[SPIRV] Add `<2 x half>` and `<4 x half>` atomics via `SPV_NV_shader_atomic_fp16_vector` #170213

AlexVlx · 2025-12-01T22:24:21Z

This adds support for the SPV_NV_shader_atomic_fp16_vector extension, and then uses it to enable lowering of atomic add, sub, min and max on 2 and 4 component vectors of FP16, which are rather common options in ML workloads. Even though bfloat16 also works in practice, we do not enable it since it's not specified in the extension (which might need updating / promoting to KHR at least). A TODO is also inserted in SPIRVModuleAnalysis.cpp' regarding the need to upgrade its ample usage of report_fatal_error`; I have a WiP patch for that, but it still needs a bit of baking. Finally, a paired patch will be necessary in the Translator, as it's not aware of the extension either - I'll update this review to reference the PR once I create it.

…ic_fp16_vector` extension.

llvmbot · 2025-12-01T22:24:52Z

@llvm/pr-subscribers-backend-spir-v

Author: Alex Voicu (AlexVlx)

Changes

This adds support for the 'SPV_NV_shader_atomic_fp16_vectorextension, and then uses it to enable lowering of atomic add, sub, min and max on 2 and 4 component vectors of FP16, which are rather common options in ML workloads. Even thoughbfloat16also works in practice, we do not enable it since it's not specified in the extension (which might need updating / promoting to KHR at least).
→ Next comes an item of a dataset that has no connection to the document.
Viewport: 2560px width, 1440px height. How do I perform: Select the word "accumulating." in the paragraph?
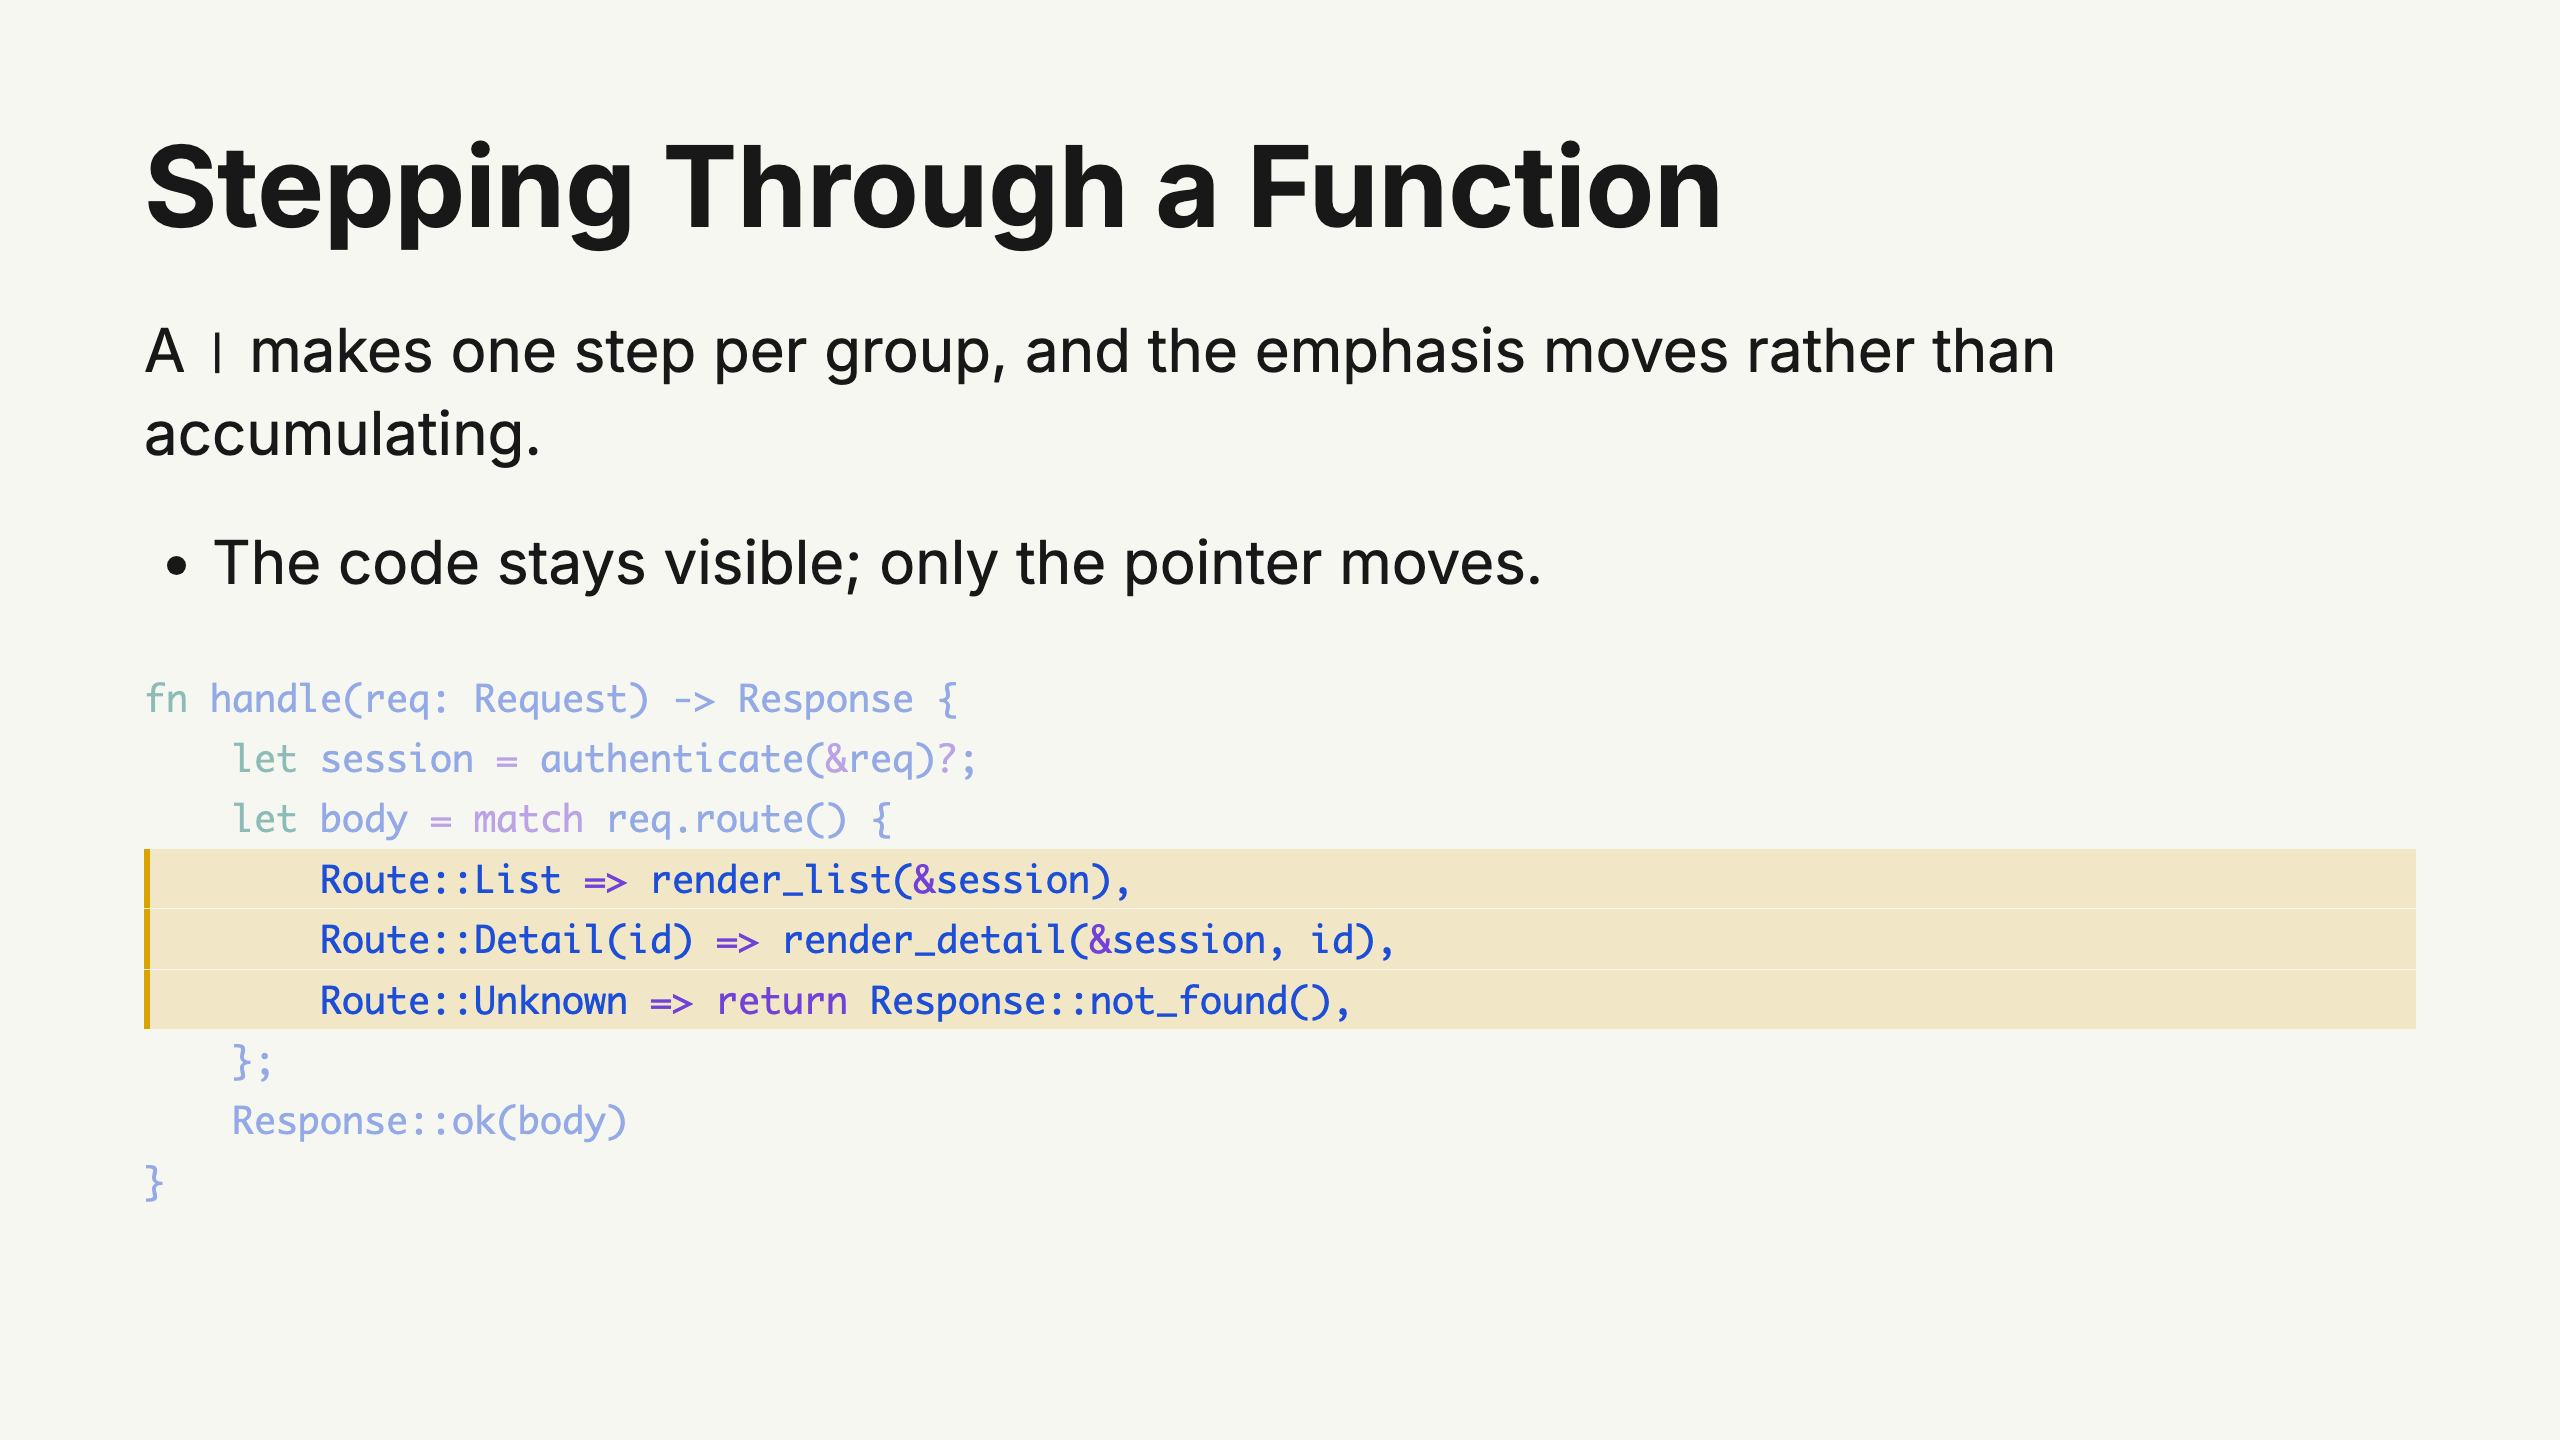[x=342, y=435]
ATODOis also inserted inSPIRVModuleAnalysis.cpp' regarding the need to upgrade its ample usage of report_fatal_error; I have a WiP patch for that, but it still needs a bit of baking. Finally, a paired patch will be necessary in the Translator, as it's not aware of the extension either - I'll update this review to reference the PR once I create it.

Full diff: https://github.com/llvm/llvm-project/pull/170213.diff

8 Files Affected:

(modified) llvm/docs/SPIRVUsage.rst (+2)
(modified) llvm/lib/Target/SPIRV/SPIRVCommandLine.cpp (+2)
(modified) llvm/lib/Target/SPIRV/SPIRVInstructionSelector.cpp (+2-1)
(modified) llvm/lib/Target/SPIRV/SPIRVLegalizerInfo.cpp (+6-2)
(modified) llvm/lib/Target/SPIRV/SPIRVModuleAnalysis.cpp (+41)
(modified) llvm/lib/Target/SPIRV/SPIRVSymbolicOperands.td (+3)
(added) llvm/test/CodeGen/SPIRV/extensions/SPV_NV_shader_atomic_fp16_vector/atomicrmw_faddfsub_vec_float16.ll (+47)
(added) llvm/test/CodeGen/SPIRV/extensions/SPV_NV_shader_atomic_fp16_vector/atomicrmw_fminfmax_vec_float16.ll (+45)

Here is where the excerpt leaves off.